» **Exercise data**:
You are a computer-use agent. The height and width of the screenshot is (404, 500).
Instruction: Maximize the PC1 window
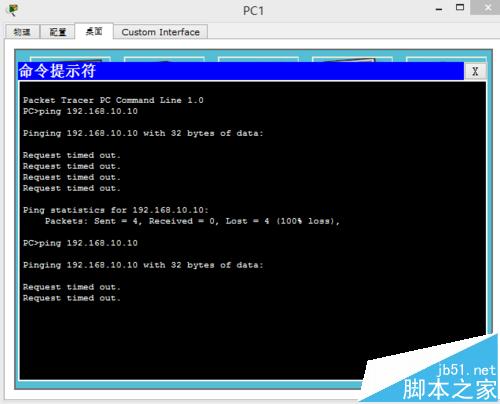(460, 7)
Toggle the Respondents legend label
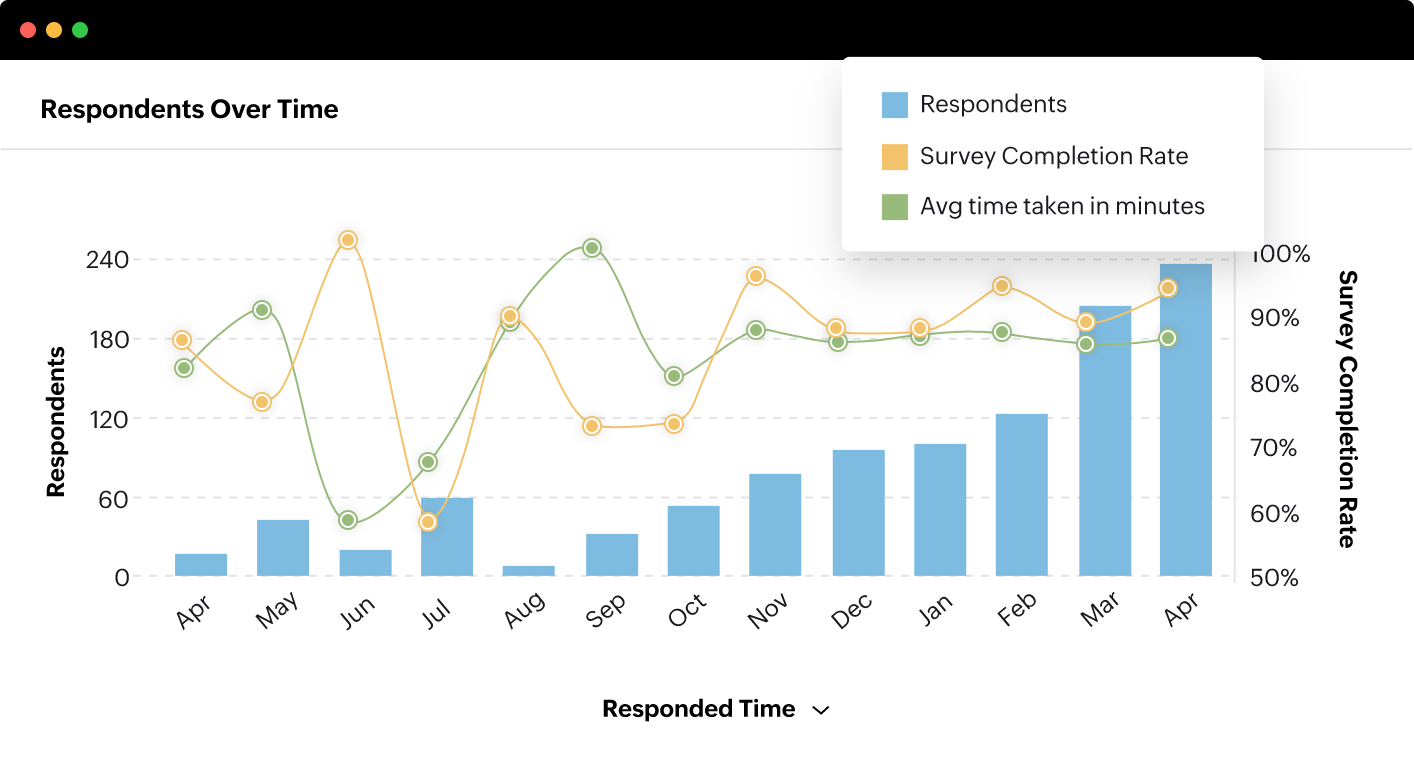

...

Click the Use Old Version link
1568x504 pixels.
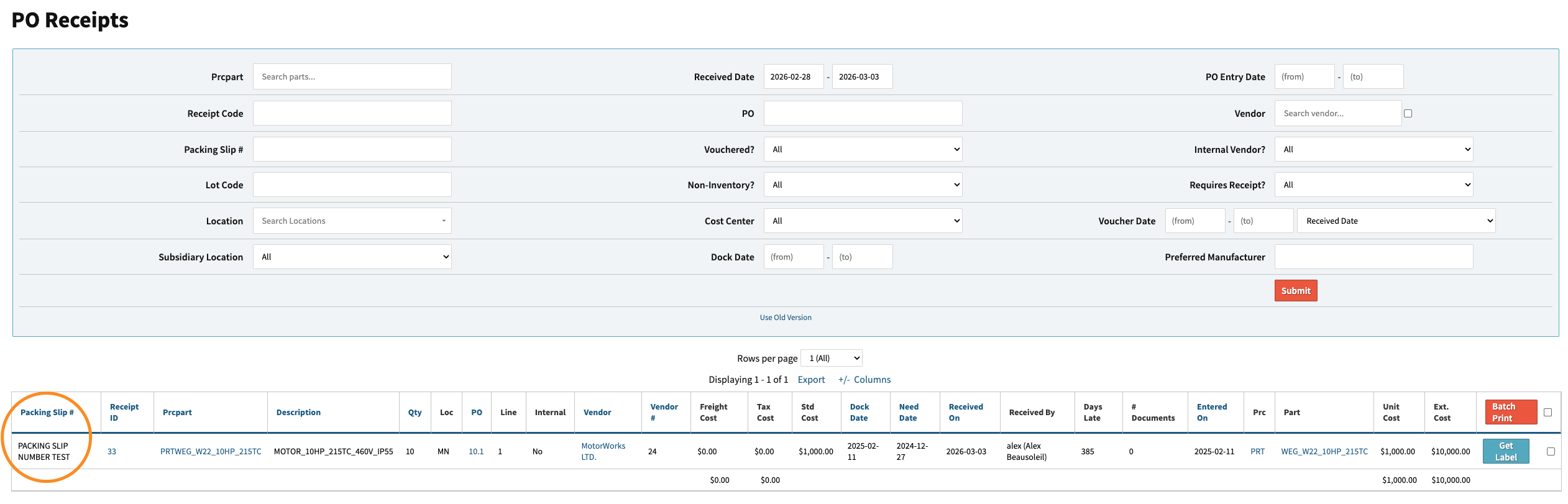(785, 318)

» **What is needed**: What do the entries above read from the line containing "Instruction: Maximize the PC1 window" through the line containing "Toggle the Respondents legend label"? Output those lines exactly, both ends included, with the pictures left out.

» **Exercise answer**:
Instruction: Maximize the PC1 window
(460, 7)
Toggle the Respondents legend label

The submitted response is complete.